● **Your objective**:
Down to the last line, write out the entries below exactly and omit all pictures.

● **Recorded information**:
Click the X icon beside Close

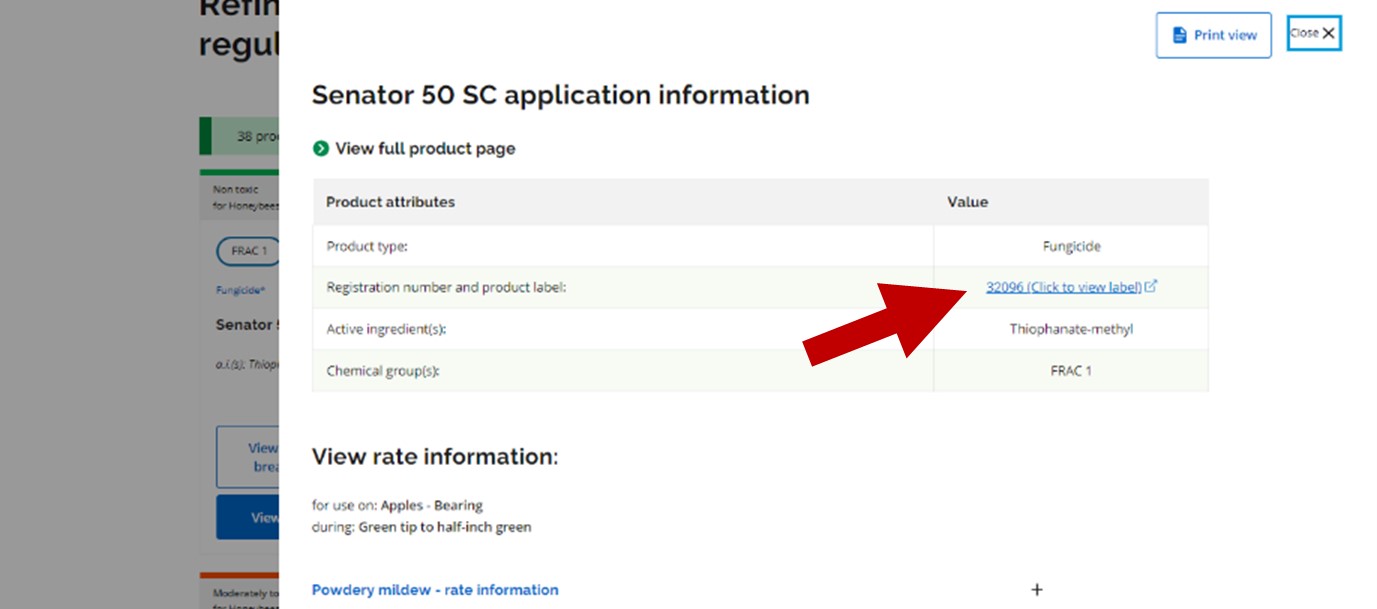1329,33
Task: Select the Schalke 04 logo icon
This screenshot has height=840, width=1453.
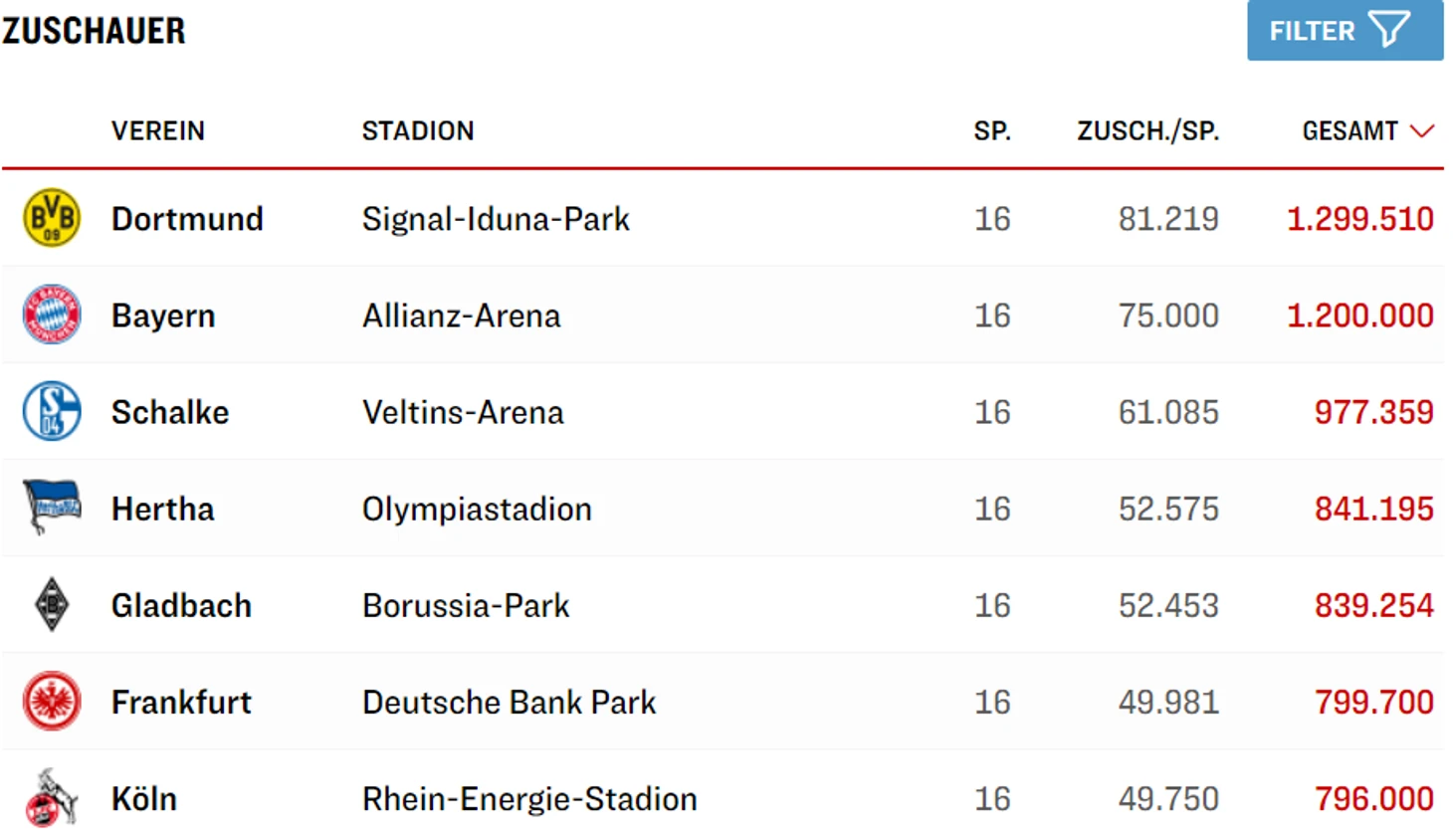Action: [52, 411]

● **Answer**:
Click the X icon beside Close

1329,33
Task: Select the Schalke 04 logo icon
This screenshot has height=840, width=1453.
Action: [52, 411]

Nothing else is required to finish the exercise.